Pros and cons of voting machines

I first used an electronic voting machine in 2006. I inserted my magnetic voter card and entered my votes on the touch screen, one time accidentally selecting the wrong candidate and backing up to change that vote. When I finished voting, I verified all my votes on the touchscreen. After that, the machine printed all my votes on a piece of paper for me to verify. When I was done, I returned my voter card and the paper tally to the proper boxes. I had created 2 separate records of my vote: one electronic, one paper. Piece of cake.

Electronic voting machines that produce a paper trail are a tremendous leap forward in vote security because these machines provide redundant vote counts. The electronic tally should always be compared against the paper trail tally and any discrepancies rectified to determine the final vote count. In order to corrupt these redundant vote counts, a crook must corrupt both the electronic tally and the paper tally, which is significantly more difficult than corrupting just one count, be it electronic or paper.

Redundant machines provide a significant improvement in vote security over either paper ballots or an electronic counts alone. But because of a study showing that these machines can be hacked, Ohio Secretary of State Jennifer Brunner has dictated that every county using voting machines also supply paper ballots in the March primaries, even though paper ballots can’t stop a hacker. She is also asking the legislature to outlaw voting machines before the 2008 presidential election.
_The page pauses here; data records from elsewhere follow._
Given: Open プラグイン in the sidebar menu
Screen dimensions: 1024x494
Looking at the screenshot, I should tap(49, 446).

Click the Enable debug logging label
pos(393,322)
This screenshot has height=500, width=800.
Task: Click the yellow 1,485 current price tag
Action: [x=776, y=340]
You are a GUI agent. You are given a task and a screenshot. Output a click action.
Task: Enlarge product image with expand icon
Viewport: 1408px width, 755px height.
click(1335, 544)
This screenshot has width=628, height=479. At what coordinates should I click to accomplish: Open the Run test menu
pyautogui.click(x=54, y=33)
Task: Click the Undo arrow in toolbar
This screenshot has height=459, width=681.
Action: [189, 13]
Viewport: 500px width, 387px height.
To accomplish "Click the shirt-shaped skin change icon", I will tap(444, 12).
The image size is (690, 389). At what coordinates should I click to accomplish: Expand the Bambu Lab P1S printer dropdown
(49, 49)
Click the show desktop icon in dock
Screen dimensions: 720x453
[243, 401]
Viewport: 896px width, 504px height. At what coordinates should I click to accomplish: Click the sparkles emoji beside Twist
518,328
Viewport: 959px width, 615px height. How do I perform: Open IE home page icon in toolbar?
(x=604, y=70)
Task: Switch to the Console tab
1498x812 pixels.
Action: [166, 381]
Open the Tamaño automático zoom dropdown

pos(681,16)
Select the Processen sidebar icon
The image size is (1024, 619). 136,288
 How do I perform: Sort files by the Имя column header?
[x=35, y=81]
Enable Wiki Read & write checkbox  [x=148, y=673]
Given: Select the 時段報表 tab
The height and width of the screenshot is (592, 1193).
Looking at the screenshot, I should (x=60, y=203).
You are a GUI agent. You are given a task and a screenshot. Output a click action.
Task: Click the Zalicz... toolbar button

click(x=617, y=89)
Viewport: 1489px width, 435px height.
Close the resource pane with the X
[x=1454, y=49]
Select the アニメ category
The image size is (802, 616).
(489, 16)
It shouldn’t surprise anybody that voting machines can be hacked. Any computer can be hacked. Corrupt officials can corrupt voting machine counts just like they can corrupt paper ballot counts. That’s why officials develop procedures and penalties to make corrupting vote counts difficult and expensive. Electronic machines with a redundant paper trail are inherently more secure, and refining procedures to monitor the machines, electronic keys, and their printed results will make it virtually impossible to corrupt vote counts.

Mrs. Brunner did extensive work in election law in the age of paper ballots, so this great leap backward puts her in her comfort zone and appeases Democrats who either don’t want vote security or don’t want to move forward. Moving backward in security and technology instead of moving forward and improving technology, procedures, and security for the future undermines voter confidence and disenfranchises voters.